Present at the meeting with the minister were France’s Ambassador to Egypt, Stephan Rometet, Director of the Agence Française de Développement (AFD) Fabio Grazi, and Director of Business France Michel Olenberg.
The agreement aims to reflect the current and future priorities of Egypt’s development, looking at six priority sectors, including transport, energy, agriculture, small- and medium-sized enterprises (SMEs), health and antiquities.
Falling under the ministry’s new Global Partnerships Narrative, all projects will be defined according to the three PPPs: people at the core, projects in action and purpose as the driver. These have been put in place as part ofEgypt’s efforts in achieving the UN’s 17 Sustainable Development Goals (SDGs).
Putting people at the core, the two countries emphasised the need for a human-centered economy that unlocks the potential of the Egyptian people, and directly meets their needs. The two sides added that all projects put investment in people as a key pillar in achieving sustainability.
These projects include the €50m rehabilitation of the Cairo Metro’s Line 1, the €250m plan to transform the Abu Qir railway into an electric metro, and developments of the Mansoura-Damietta railway worth €90m. The projects will help provide access to safe, affordable, accessible, and sustainable transport systems for Egyptians, as well as to finance priority sectors in the field of energy worth €150m, in addition to a grant of €1m.
The two sides discussed an agreement to support a comprehensive health insurance programme worth €150m, as well as a project to re-establish the French National University in Egypt worth €12m.
Additionally, the agreement will promote several projects, including providing technical expertise and the exchange of experience to support Egypt’s Ministry of Health and Population in its efforts to develop social health insurance with funds of €1m.

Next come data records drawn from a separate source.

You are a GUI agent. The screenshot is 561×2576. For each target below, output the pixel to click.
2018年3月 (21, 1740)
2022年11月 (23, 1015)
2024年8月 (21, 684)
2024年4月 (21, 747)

It includes a cooperation project to support the teaching of French as a foreign language in public schools through a grant worth €1.5m.
The agreement also aims to ensure the availability and sustainable management of water and sanitation for all through sanitation projects worth €155m in Helwan, in cooperation with the European Investment Bank (EIB) and the European Union (EU).

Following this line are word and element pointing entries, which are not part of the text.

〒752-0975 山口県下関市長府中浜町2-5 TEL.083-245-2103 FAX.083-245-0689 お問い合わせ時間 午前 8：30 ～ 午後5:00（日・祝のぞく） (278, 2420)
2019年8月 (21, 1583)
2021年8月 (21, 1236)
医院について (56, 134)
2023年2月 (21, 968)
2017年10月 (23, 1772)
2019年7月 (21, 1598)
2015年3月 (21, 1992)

The role of the Ministry of International Cooperation has been defined through the three principles of economic diplomacy, which include: regularly organising multi-stakeholder platforms to ensure that all projects between development partners are streamlined and effectively coordinated; adopting a consistent Global Partnerships Narrative People & Projects & Purpose (P&P&P); and mapping ODA financing to the SDGs for all projects with multilateral and bilateral development partners.
For his part, Ambassador Rometet praised Egypt’s approach to cooperation to strengthen development partnerships, referring to the cooperation between the Egyptian government and its development partners during the novel coronavirus (COVID-19) pandemic.
The ambassador expressed France’s readiness to enhance cooperation in the health sector through exchanging experts and training programmes. He said that the AFD has reallocated about €15m to support the Ministry of Health in combating the COVID-19 pandemic.
Minister Al-Mashat highlighted that all projects are mapped according to the SDGs. She added that these projects will achieve Goal 3 for good health and well-being, Goal 4 for quality education, Goal 7 for affordable and clean energy, Goal 8 for decent work, Goal 6 for clean water and sanitation, Goal 11 for sustainable cities and communities and Goal 17 for partnerships to achieve the development goals.
Egypt’s cooperation portfolio with the government of France since 1974 is worth €5.360bn, with the AFD providing about €1.6bn in loans and €12.6m in grants since 2016. This funding has been provided to various sectors including infrastructure, housing, energy, transportation, agriculture, SMEs, health, and antiquities.